The object strikes the ground after () second(s).
16 t^2 -112 t +160 = 0
t^2 - 7 t + 10 = 0
(t-5)(t-2) = 0
so at 2 seconds on the way up and at 5 seconds on the way down
0 = 16t (7 - t)
crash at t = 7
To find the time it takes for the object to be 160 feet from the ground, we need to set the equation s=160 and solve for t.
s = 112t - 16t^2
160 = 112t - 16t^2
Rearranging the equation, we have:
16t^2 - 112t + 160 = 0
Dividing each term by 16:
t^2 - 7t + 10 = 0
Factoring the quadratic equation:
(t - 5)(t - 2) = 0
Setting each factor equal to zero:
t - 5 = 0 or t - 2 = 0
Solving for t:
t = 5 or t = 2
Therefore, the object will be 160 feet from the ground after 5 seconds and after 2 seconds.
To find the time it takes for the object to strike the ground, we need to set the equation s=0 and solve for t.
s = 112t - 16t^2
0 = 112t - 16t^2
16t^2 - 112t = 0
Dividing each term by 16:
t^2 - 7t = 0
Factoring out t:
t(t - 7) = 0
Setting each factor equal to zero:
t = 0 or t - 7 = 0
Solving for t:
t = 0 or t = 7
Therefore, the object will strike the ground after 7 seconds.
To find the time when the object will be 160 feet from the ground, we need to substitute the given value of 160 for s in the equation s = 112t - 16t^2 and solve for t.
112t - 16t^2 = 160
Rearranging the equation, we have -16t^2 + 112t - 160 = 0.
To solve this quadratic equation, we can either factor, complete the square, or use the quadratic formula.

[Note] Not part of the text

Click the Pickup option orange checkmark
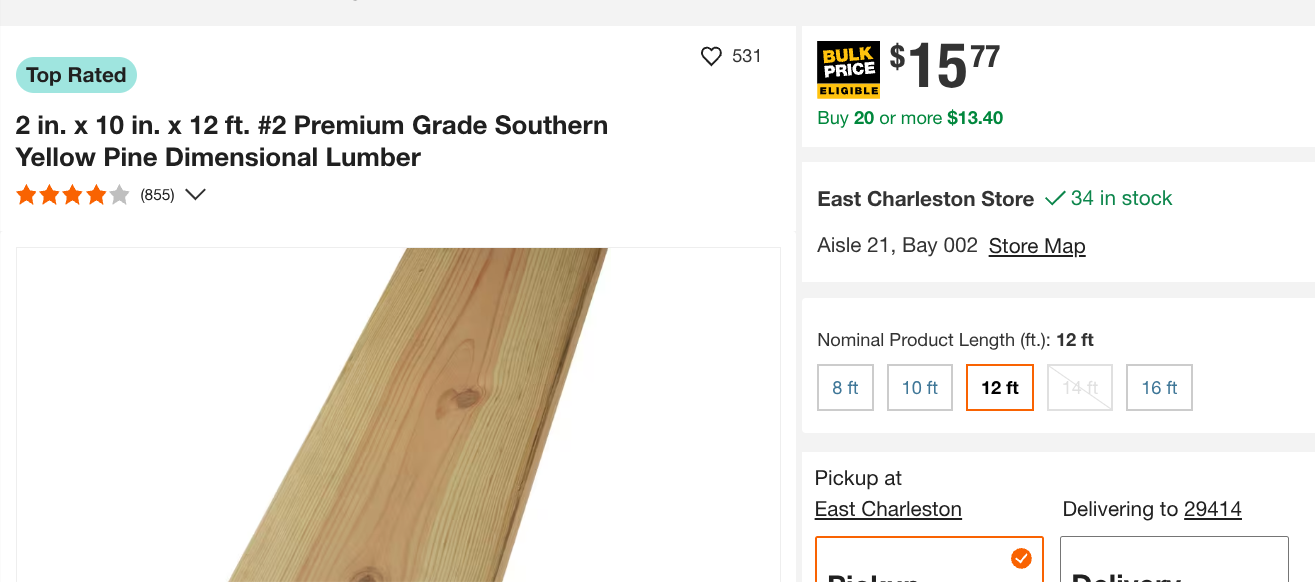This screenshot has height=582, width=1315. [1021, 558]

In this case, let's use the quadratic formula:
t = (-b ± √(b^2 - 4ac)) / (2a)
For our equation, the values of a, b, and c are -16, 112, and -160, respectively. Substituting these values into the quadratic formula:
t = (-(112) ± √((112)^2 - 4(-16)(-160))) / (2(-16))
Simplifying:
t = (-112 ± √(12544 - 10240)) / (-32)
t = (-112 ± √2304) / (-32)
t = (-112 ± 48) / (-32)
t = (-112 + 48) / (-32) or t = (-112 - 48) / (-32)

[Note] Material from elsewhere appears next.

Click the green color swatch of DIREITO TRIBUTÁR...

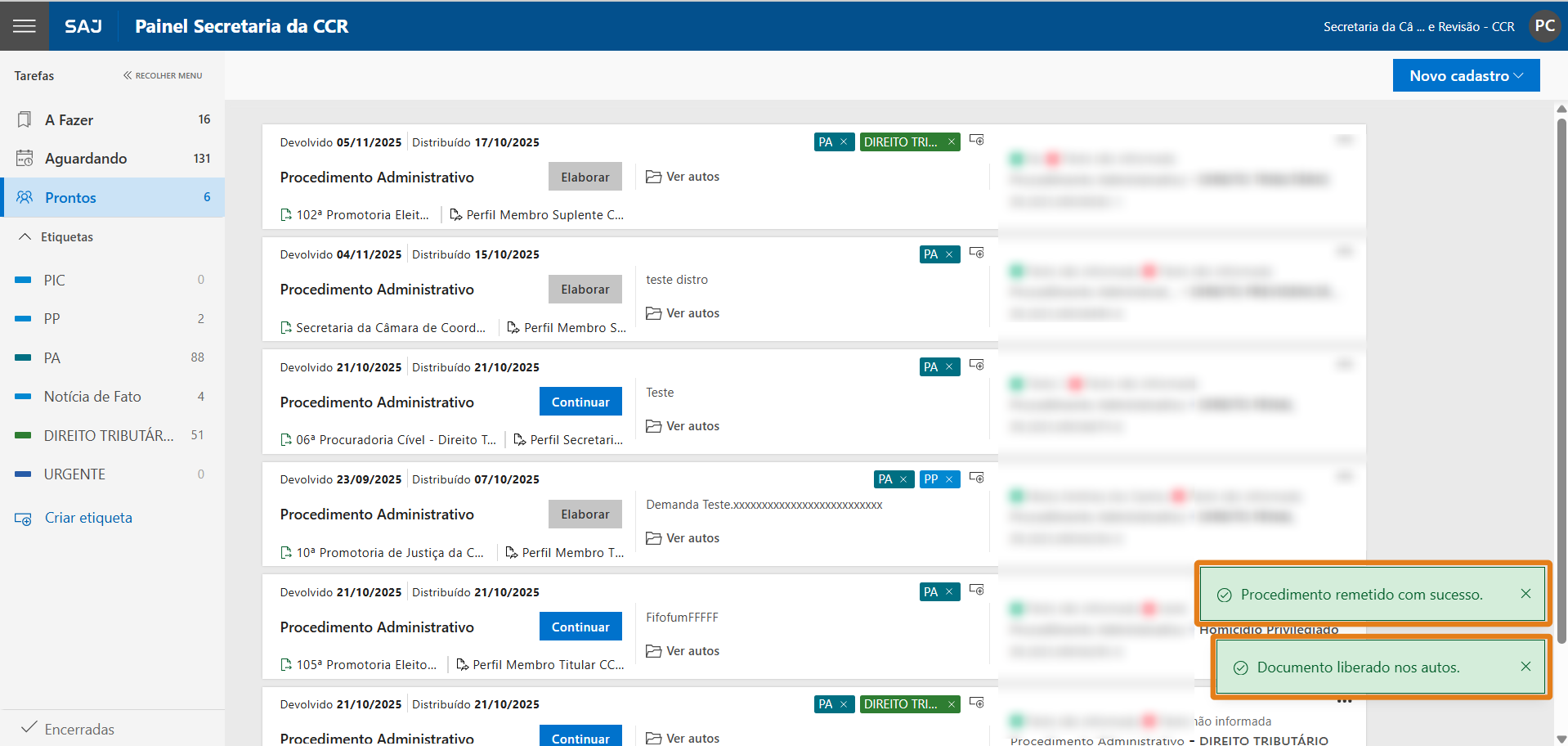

t = -64 / -32 or t = -160 / -32
t = 2 or t = 5
Therefore, the object will be 160 feet from the ground after 2 seconds and after 5 seconds.

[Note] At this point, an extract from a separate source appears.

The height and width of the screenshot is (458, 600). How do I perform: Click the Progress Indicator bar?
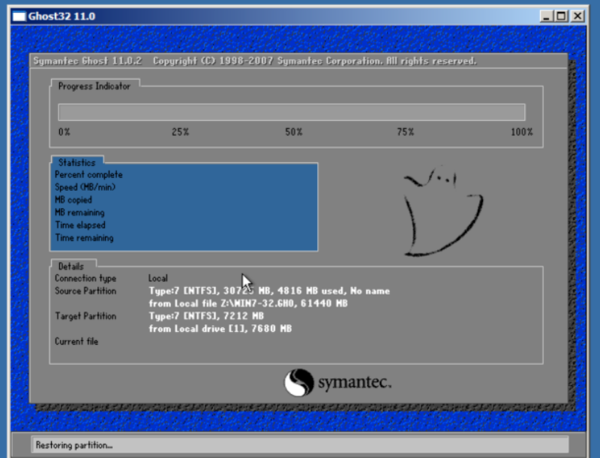coord(291,112)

To find the time when the object strikes the ground, we need to solve for t when s = 0.
112t - 16t^2 = 0
Factoring out t:
t(112 - 16t) = 0
Setting each factor equal to zero:
t = 0 (since time cannot be negative)
or
112 - 16t = 0
Solving for t:
16t = 112
t = 7
Therefore, the object strikes the ground after 7 seconds.